На моей памяти было несколько подобных случаев.
Один из них имел место в азиатской стране, где едва ли не вся советская колония знала, что посол сожительствует с женой референта, являвшейся его секретаршей. Более того, все знали, что референт тоже знает об интимной связи своей жены с послом и даже весьма в этом заинтересован, поскольку рассчитывает на быстрое продвижение по службе.
И в самом деле, не прошло и полгода, как он получил ранг атташе, а командировку заканчивал третьим секретарем!
Но мне такое предложение было сделано впервые!
Я оглянулся. Лариса сидела в кресле, закинув ногу на ногу так, что разрез ее юбки был обращен как раз в мою сторону.
Не скрою, как и всякий уважающий себя мужчина, я был довольно высокого мнения о собственных достоинствах. И все же не настолько, чтобы всерьез предположить, что у этой миловидной двадцатипятилетней женщины вдруг возникло желание – бескорыстно! – провести со мной ночь. К тому же и по моим наблюдениям, и по сведениям, полученным, как говорится, со стороны, она была весьма привязана к своему мужу. Во всяком случае, ничего предосудительного в интимном плане за все время ее пребывания в стране замечено не было.

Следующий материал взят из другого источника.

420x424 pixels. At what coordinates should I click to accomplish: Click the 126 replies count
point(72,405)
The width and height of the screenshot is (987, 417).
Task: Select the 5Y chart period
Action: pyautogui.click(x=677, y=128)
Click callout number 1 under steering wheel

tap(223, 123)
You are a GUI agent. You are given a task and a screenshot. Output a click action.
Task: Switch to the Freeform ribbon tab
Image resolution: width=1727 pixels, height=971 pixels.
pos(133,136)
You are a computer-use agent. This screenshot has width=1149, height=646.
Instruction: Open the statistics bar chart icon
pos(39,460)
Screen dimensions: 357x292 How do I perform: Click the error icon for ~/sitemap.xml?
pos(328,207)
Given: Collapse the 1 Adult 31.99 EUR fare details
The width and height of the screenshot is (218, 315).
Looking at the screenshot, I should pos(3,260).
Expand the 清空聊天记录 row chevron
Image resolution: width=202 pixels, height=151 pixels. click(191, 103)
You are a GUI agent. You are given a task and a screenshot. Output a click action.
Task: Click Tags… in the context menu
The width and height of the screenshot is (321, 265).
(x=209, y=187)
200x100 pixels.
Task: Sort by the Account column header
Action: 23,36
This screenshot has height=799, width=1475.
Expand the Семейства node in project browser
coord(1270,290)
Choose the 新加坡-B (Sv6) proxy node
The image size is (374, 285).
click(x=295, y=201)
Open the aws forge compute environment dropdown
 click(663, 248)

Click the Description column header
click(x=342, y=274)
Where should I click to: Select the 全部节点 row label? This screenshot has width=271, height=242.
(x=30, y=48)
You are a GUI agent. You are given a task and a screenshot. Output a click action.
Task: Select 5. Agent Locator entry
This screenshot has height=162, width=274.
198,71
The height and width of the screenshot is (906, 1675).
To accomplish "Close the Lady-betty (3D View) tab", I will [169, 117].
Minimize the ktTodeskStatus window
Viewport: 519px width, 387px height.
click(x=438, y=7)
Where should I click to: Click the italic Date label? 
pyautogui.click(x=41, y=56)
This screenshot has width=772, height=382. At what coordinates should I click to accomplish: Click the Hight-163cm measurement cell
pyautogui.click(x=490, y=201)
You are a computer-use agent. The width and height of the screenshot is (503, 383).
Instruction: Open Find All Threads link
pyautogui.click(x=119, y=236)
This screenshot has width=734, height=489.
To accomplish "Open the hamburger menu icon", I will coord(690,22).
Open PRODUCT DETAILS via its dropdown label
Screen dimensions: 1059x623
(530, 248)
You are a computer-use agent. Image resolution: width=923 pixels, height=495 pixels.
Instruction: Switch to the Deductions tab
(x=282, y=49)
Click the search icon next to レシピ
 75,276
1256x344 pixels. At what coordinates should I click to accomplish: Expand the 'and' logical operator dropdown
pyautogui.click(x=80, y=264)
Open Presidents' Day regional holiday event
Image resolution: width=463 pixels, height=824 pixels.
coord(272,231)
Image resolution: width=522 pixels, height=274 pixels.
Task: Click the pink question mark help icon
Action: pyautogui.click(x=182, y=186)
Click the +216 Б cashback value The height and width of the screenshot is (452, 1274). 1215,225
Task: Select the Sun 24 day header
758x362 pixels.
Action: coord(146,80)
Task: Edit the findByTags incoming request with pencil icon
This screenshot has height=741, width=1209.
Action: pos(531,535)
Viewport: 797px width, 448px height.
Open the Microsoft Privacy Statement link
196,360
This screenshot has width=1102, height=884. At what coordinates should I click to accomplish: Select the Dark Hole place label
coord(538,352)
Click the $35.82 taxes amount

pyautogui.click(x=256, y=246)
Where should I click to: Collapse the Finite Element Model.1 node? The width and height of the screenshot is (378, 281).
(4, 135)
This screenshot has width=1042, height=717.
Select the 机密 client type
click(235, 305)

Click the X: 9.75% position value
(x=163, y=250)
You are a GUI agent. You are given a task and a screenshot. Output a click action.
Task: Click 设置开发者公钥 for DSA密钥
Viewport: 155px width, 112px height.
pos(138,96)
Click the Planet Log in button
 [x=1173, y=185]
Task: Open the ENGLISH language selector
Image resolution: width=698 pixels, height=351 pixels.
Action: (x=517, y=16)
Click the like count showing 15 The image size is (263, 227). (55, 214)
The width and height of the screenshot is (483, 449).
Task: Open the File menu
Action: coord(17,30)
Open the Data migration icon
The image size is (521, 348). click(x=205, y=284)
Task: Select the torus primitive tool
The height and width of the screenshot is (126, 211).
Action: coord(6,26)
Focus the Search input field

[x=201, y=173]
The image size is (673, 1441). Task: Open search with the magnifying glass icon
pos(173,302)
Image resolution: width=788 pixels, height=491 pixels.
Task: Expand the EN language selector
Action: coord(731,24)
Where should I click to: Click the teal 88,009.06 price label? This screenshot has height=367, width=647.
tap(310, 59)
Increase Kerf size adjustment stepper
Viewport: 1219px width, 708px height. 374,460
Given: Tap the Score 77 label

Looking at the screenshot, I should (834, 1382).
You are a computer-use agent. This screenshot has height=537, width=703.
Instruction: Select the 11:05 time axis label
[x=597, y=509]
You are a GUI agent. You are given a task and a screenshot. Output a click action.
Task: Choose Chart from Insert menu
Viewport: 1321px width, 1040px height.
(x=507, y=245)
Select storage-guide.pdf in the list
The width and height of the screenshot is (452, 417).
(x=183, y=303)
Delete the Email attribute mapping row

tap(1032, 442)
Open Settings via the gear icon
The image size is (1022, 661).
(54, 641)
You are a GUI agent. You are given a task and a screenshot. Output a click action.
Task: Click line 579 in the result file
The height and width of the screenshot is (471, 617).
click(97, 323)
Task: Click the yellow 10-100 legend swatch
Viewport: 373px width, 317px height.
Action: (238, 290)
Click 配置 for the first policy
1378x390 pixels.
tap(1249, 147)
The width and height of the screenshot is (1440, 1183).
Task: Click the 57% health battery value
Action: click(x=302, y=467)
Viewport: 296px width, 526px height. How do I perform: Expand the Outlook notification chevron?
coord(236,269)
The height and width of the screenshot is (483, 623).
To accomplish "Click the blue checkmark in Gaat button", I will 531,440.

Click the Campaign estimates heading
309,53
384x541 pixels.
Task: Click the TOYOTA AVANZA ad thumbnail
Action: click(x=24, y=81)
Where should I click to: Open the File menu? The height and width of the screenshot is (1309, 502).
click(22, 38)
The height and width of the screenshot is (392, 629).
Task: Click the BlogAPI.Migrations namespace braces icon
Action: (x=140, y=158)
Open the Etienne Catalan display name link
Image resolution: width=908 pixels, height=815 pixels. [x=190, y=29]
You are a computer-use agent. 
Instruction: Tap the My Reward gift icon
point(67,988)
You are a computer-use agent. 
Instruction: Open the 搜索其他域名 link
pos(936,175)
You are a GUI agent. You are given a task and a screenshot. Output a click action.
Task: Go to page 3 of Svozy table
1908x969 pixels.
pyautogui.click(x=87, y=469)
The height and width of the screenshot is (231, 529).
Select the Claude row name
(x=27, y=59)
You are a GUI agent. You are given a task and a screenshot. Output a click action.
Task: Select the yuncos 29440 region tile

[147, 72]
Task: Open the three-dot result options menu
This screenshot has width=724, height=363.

«Неужели она согласовала свой визит ко мне с Олегом? – подумал я. – Или действительно пришла без его ведома?»
Но сейчас у меня не было ни времени, ни желания разбираться, что означает ее предложение: провокацию или искреннее, хотя и пошлое желание ценой собственного унижения купить благополучие своего мужа, а значит и свое? В любом случае продолжать этот разговор и выяснять, в чем истинный смысл ее предложения, было неблагоразумно. Даже секундное промедление с ответом могло быть превратно ею истолковано и усугубило бы и без того двусмысленную ситуацию.
Я с детства не приучен говорить женщинам гадости. Даже в тех случаях, когда они этого заслуживают. Оказываясь в обстановке, когда женщина ведет себя неподобающим образом, я всегда стараюсь найти такое решение, которое не ущемляло бы ее чести и достоинства, даже если ее саму это не слишком заботит. При этом я руководствуюсь жизненным правилом никогда не воевать со слабым полом.
Но в эту критическую минуту, как назло, ничего путного не приходило мне в голову. Пауза затягивалась, и я, опасаясь, что Лариса по-своему расценит мое замешательство и сделает следующий шаг, сказал первое, что пришло мне на ум.
– Извините, Лариса, но я не принимаю таких подарков. Я отношусь к числу мужчин, которые привыкли сами добиваться того, что им нужно.
Щеки моей соблазнительницы запылали. Она метнула в меня гневный взгляд, которым обычно одаривает мужчину отвергнутая им женщина. Неужели она всерьез рассчитывала, что ей удастся забраться ко мне в постель?
– А сейчас идите домой. – Я отставил ее стакан, давая понять, что аудиенция окончена. – И советую вам никогда не вспоминать о том, что вы ко мне приходили.
Я думал, что Лариса скажет мне что-нибудь на прощание. Но она встала и молча направилась к выходу.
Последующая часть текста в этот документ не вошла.